Consegna:
Raccogli ogni riga delle voci che contiene la parola "width". Le maiuscole e le minuscole contano.

──────── Voci fornite

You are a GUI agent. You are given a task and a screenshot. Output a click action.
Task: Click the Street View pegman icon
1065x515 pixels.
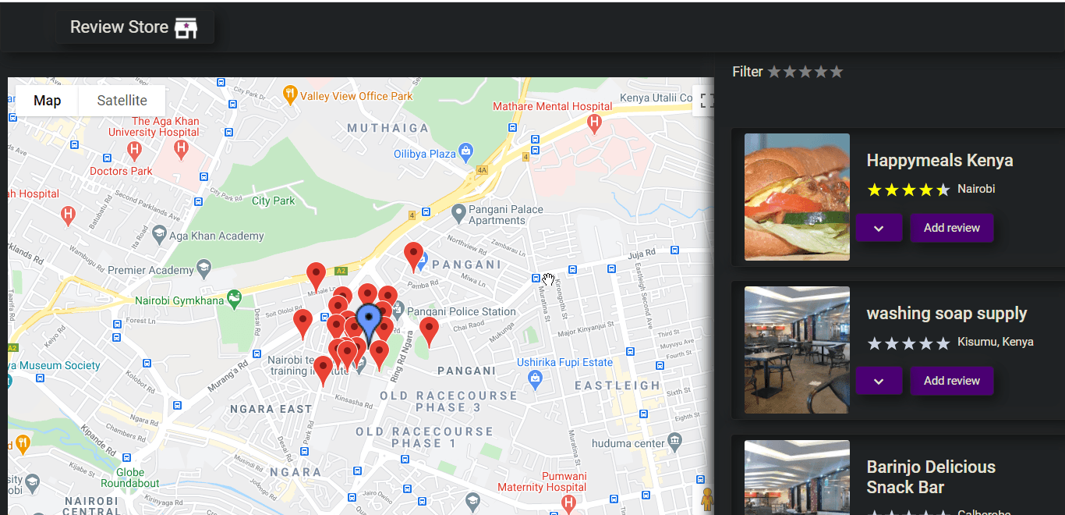[x=706, y=498]
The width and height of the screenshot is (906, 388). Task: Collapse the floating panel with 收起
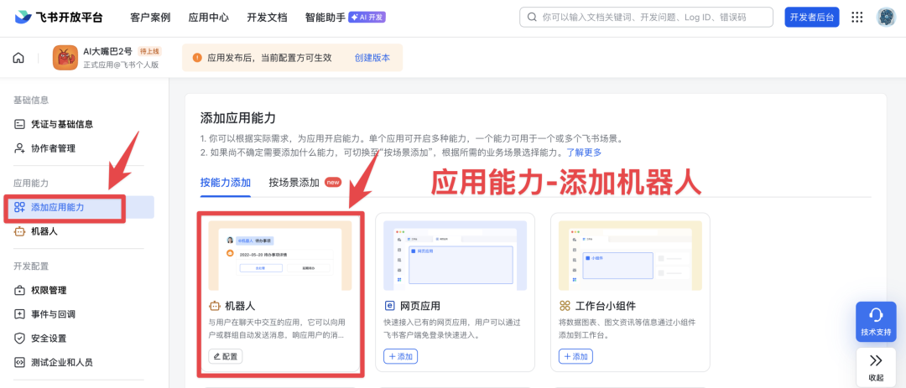[876, 367]
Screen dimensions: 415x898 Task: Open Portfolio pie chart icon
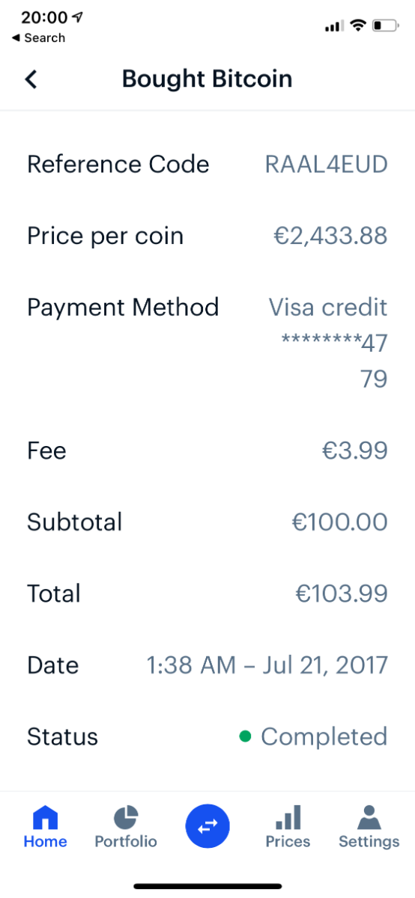[x=126, y=816]
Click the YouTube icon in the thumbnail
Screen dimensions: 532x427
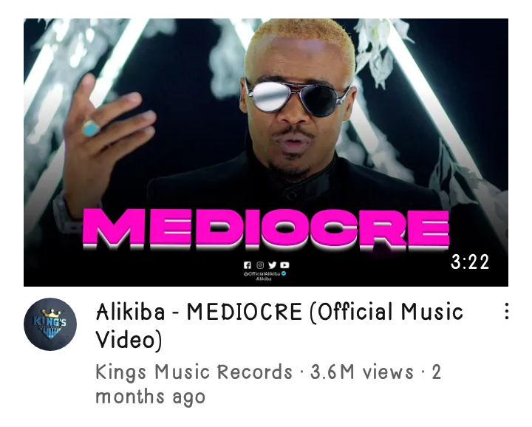click(x=284, y=265)
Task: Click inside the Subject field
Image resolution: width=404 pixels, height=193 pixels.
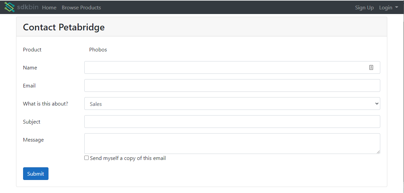Action: point(232,121)
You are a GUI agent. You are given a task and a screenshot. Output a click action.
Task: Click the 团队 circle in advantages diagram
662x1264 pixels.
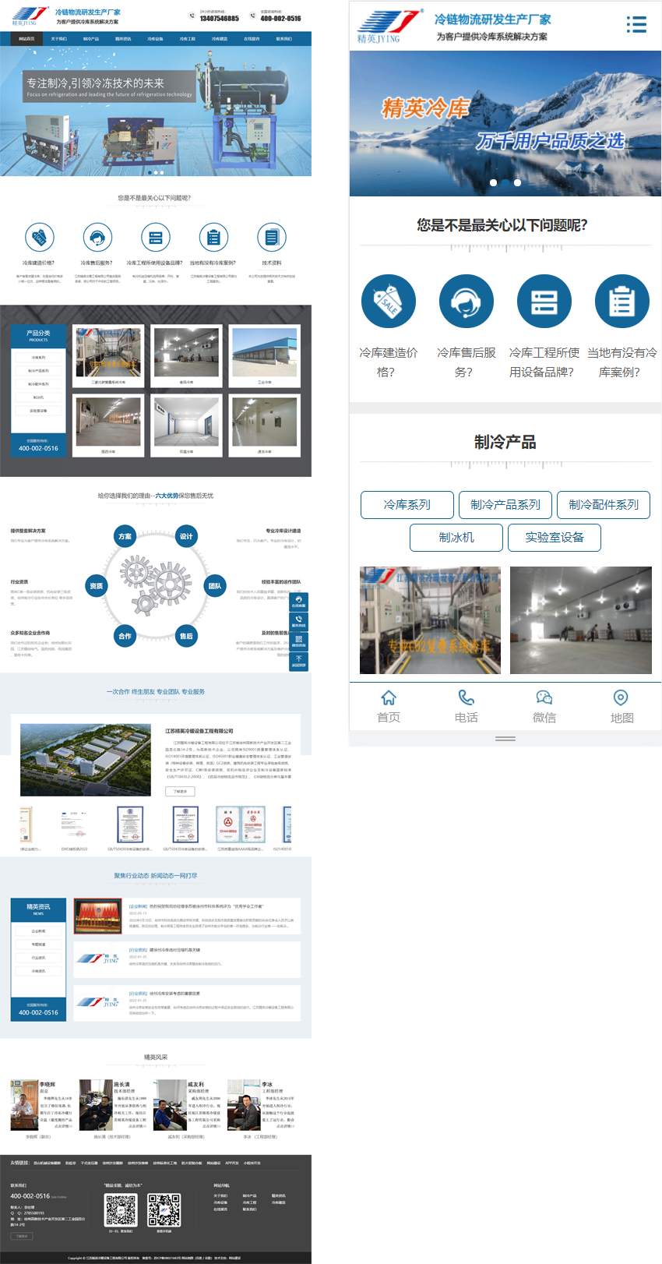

────────────────

Risultato:
The width and height of the screenshot is (906, 388). Task: Collapse the floating panel with 收起
Image resolution: width=404 pixels, height=193 pixels.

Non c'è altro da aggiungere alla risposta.